Daily US Times: Australia said it will file a formal complaint with the World Trade Organization (WTO) after China imposed up to 218% tariffs on its wine last year.
China says the tariffs were increased because of trading malpractice, but Australia denies the accusation.
Australia says it remains open to engaging directly with Beijing to resolve the issue.
China is the top market for Australian wine exports and wineries say they have been hardly hit by the hikes.
The Australian government said in a statement that the decision to take the dispute to the WTO was made after extensive consultation with winemakers.
Dan Tehan, minister for trade, tourism and investment, said: “The government will continue to vigorously defend the interests of Australian winemakers using the established system in the WTO to resolve our differences.”
Tony Battaglene, who is CEO of Australia’s national association of grape and wine producers, said taking the issue to the WTO was the right way to try to resolve this even though there was “no quick fix”.

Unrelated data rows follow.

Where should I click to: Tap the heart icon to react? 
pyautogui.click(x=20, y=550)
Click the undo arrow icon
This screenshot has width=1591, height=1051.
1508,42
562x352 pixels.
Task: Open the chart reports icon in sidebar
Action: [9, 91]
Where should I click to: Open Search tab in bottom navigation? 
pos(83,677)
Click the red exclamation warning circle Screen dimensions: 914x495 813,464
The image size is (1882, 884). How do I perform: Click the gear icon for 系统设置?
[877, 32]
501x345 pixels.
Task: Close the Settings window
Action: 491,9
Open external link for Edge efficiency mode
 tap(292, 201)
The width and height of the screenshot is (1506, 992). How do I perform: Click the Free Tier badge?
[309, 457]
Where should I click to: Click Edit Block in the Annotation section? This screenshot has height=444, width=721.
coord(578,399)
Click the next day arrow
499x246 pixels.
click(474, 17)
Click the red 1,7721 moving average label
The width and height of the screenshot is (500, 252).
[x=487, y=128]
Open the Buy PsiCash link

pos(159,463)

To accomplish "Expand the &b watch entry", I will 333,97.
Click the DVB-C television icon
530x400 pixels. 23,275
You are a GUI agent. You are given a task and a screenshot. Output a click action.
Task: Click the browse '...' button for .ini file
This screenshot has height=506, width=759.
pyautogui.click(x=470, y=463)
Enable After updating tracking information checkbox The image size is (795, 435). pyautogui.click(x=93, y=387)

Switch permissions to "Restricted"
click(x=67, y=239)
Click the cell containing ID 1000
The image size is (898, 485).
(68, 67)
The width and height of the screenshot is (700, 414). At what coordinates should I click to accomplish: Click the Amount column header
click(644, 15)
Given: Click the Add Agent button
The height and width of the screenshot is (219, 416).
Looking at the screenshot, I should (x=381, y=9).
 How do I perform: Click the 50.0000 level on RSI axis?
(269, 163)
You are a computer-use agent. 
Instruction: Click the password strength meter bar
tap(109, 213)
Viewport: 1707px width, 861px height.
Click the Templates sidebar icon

He said: “The main thing about a World Trade Organization action is that you actually get into a dialogue with the other country – in this case China – so it does enable governments to start to talk about [the issue and] that brings the possibility of resolution.”
China accuses Australia of a trade practice called dumping, which is not legal in international trade law.
Dumping is when a country exports a product to another country at a price that is lower than it normally charges in its domestic market. The goal is to increase its market share in the foreign country and drive out competition.
The two countries are important trading partners for each other but diplomatic relations between them have worsened since Australia called for an international inquiry into the origins of Covid-19.